[Dataset excerpts]
━━━━━━━━━━━━━━━━━━━━

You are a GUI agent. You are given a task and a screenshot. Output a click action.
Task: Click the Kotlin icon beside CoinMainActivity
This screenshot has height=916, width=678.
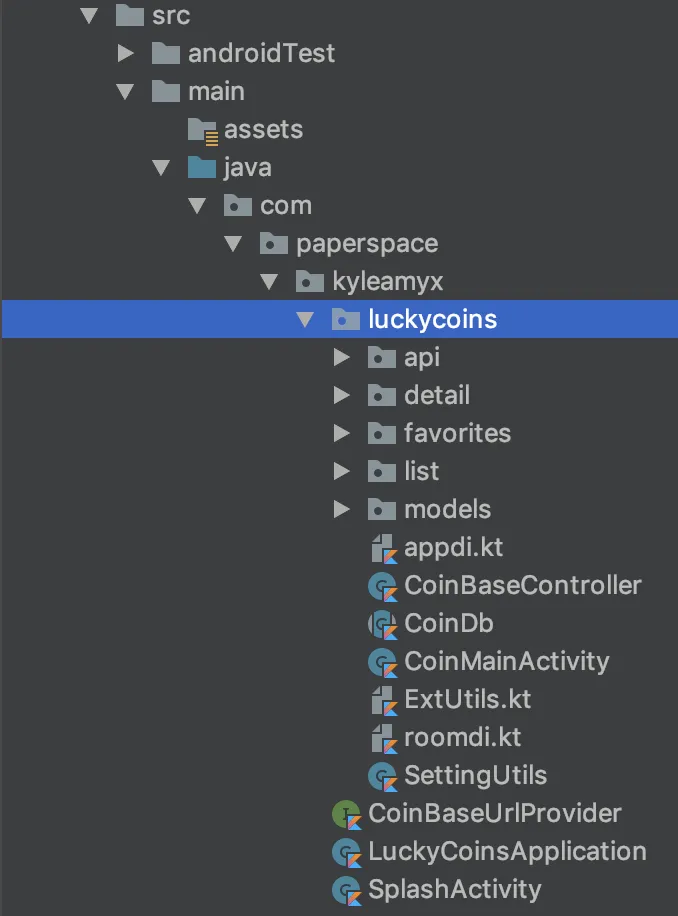[383, 662]
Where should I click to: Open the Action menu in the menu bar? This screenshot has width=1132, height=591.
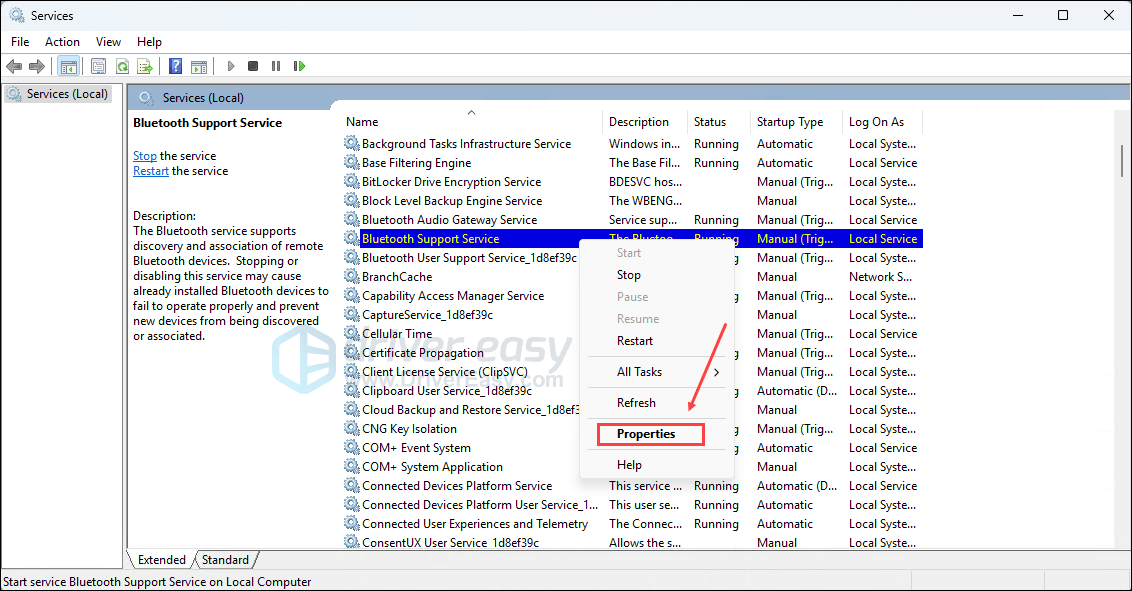coord(62,42)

━━━━━━━━━━━━━━━━━━━━

> Problem
Once the pictures are removed, write out all of the entries above exactly.

> Solution to this task
You are a GUI agent. You are given a task and a screenshot. Output a click action.
Task: Click the Kotlin icon beside CoinMainActivity
This screenshot has height=916, width=678.
[383, 662]
Where should I click to: Open the Action menu in the menu bar? This screenshot has width=1132, height=591.
coord(62,42)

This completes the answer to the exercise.